Woodenfish Foundation programs include Humanistic Buddhist Monastic Life Program (HBMLP), Buddhism in China Series, Sutra Translation Councils, Cultural peace training program, lay dharma teacher training program, and camps for Chinese youth.

The primary objective of the HBMLP program is to promote the understanding of Chinese Buddhism by exposing the participants to the daily practice of Humanistic Buddhism within a traditional Buddhist monastery. HBMLP provides students interested in the study of religion, Buddhism and/or Chinese culture and language first-hand experience in the lifestyle, training, and functions of contemporary Chinese Buddhist monastics. Classes taught on various levels by the knowledgeable monastics and staff, inform students on Buddhist history, doctrine and philosophy, as well as classes offered regarding the liturgical instruments, monastic etiquette, meditation practice and other functions and rituals. All instruction is given in English or is translated from Mandarin. Other key elements of the program include:
- Offering participants a chance to view and experience Buddhism as it is practiced in modern-day China.
- Introducing participants to the concepts and practices of Humanistic Buddhism.
- Communal activities within the monastery, such as vegetable gardening, kitchen duty, etc.
- Daily participation in many of the routine activities within a Buddhist monastery.
- A five- to seven-day silent meditation retreat.
- Cultivating spirituality through meditation.
- A cultural tour.

Through the “Buddhism in China Series”, Woodenfish aims to aid the development of emerging scholars in the West with research interests in Chinese Buddhism or related fields by offering the opportunity for direct, intensive academic engagement with major historical centers of Buddhism in China. Each year, from 2009 to 2012 the program took groups of scholars to study religious sites in different regions of China. Through personal tours, participants gain on-the-ground knowledge of the history and diversity of Buddhism in China, its relationship to other cultural institutions, and its ongoing vitality. Special attention was given to introducing participants to potential sources and avenues for research, and promoting interaction with Chinese scholars and religious professionals. The program was also geared towards fostering international exchange and building networks among scholars of Chinese religion, history, and culture.

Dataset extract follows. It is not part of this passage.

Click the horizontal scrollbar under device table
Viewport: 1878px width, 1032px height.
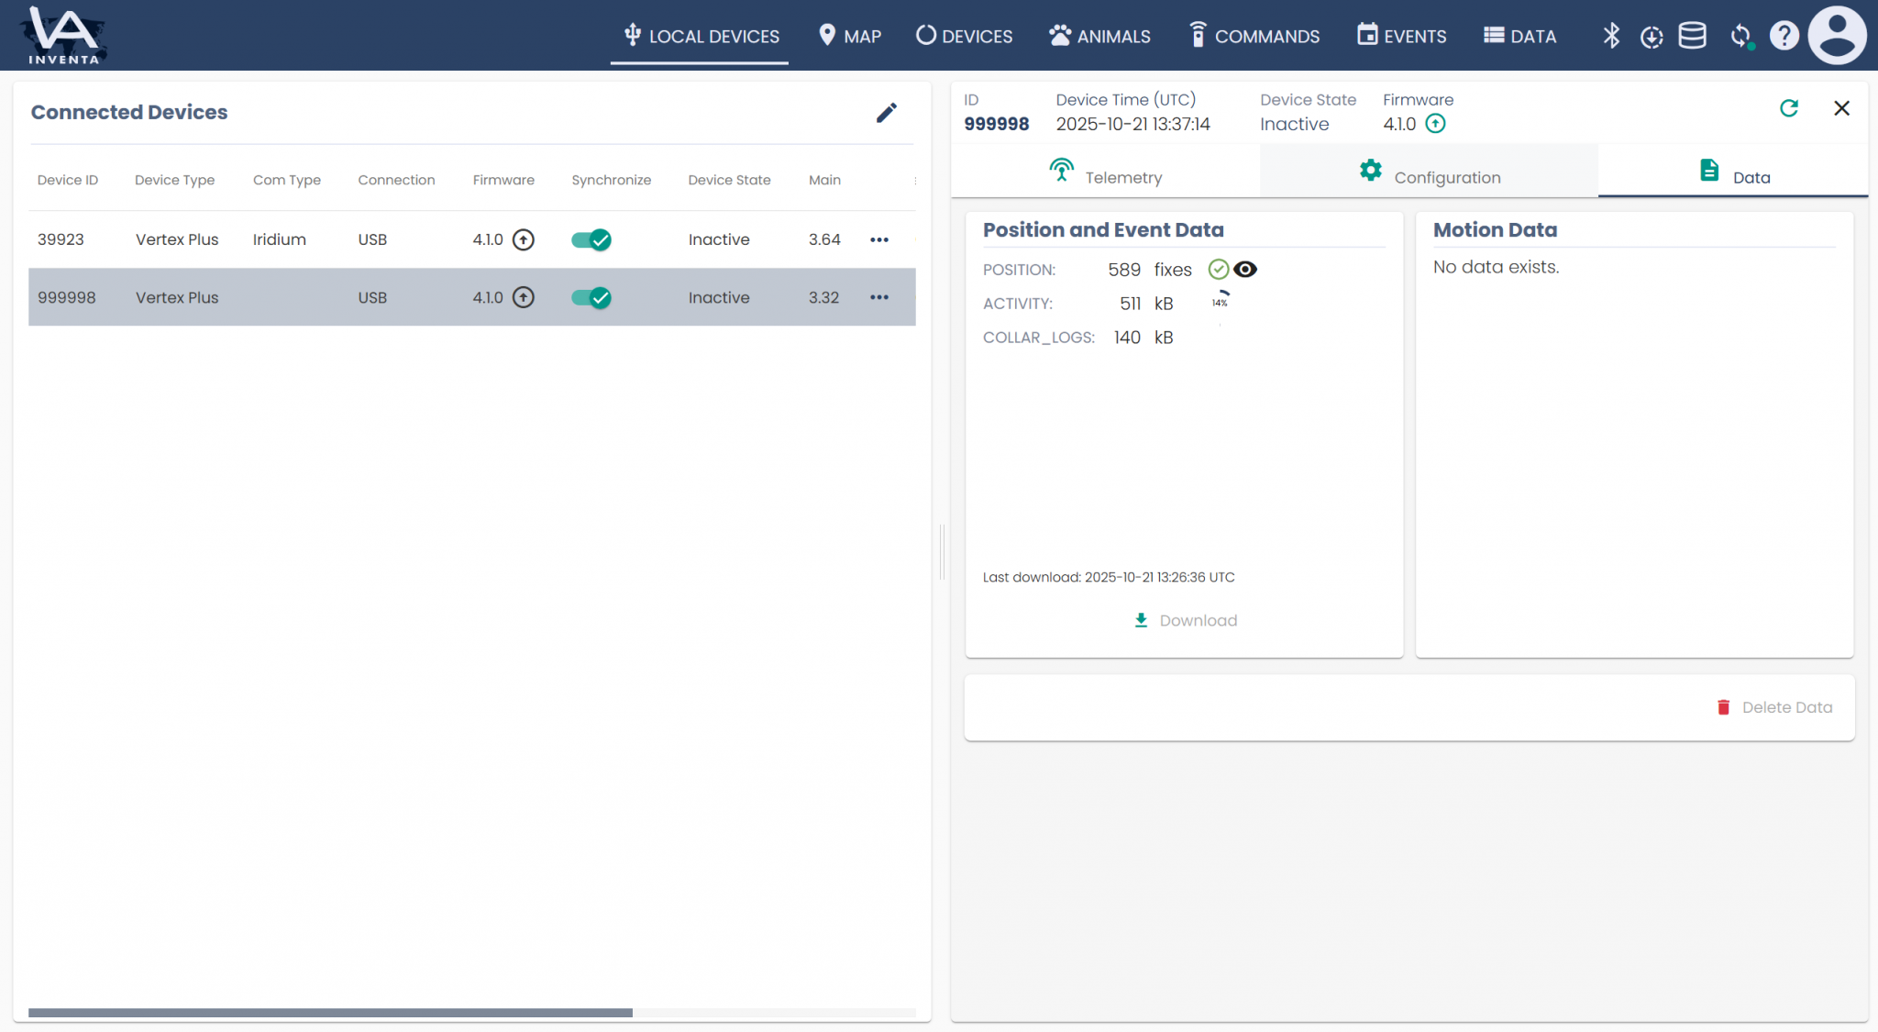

Starting from 2012, Woodenfish launched the “Buddhism in China—Connecting with the Source Program.” This is a semi-annual program that offers faculty, graduate students, and advanced undergraduates opportunities for direct and intensive engagement with important historical centers of Chinese Buddhism and culture. Previous programs have included a Platform Sutra Seminar in Nanhua Temple led by Peter Gregory (Smith College), a Guanyin Seminar on Mt. Putuo by Chün-fang Yü (Columbia University) and Bhikkhuni Vinaya Seminar by Ann Heirman (Ghent University) at Sichuan Nuns College. In the summer of 2014, renowned scholar Professor Daniel B. Stevenson was invited on Tiantai Study to lead a seminar at Mt. Tiantai.

==Program Alumni==
With 14 years of programming since 2002, the Woodenfish network is global, and includes over 1,000 members pursuing a variety of professions. Participants hail from some of the best universities across the globe, with many alumni from Princeton University, Stanford University, Yale University, and Harvard University. Participants are diverse in backgrounds but there is a concentration of Asian Studies, Buddhist Studies, and Comparative Religion majors. The participants may be in their undergraduate years, may be working on their Ph.D., or working as young professionals across a variety of industries. The most popular career fields for Woodenfish alumni include academia/higher education, law, medicine, and international development/non-profit management.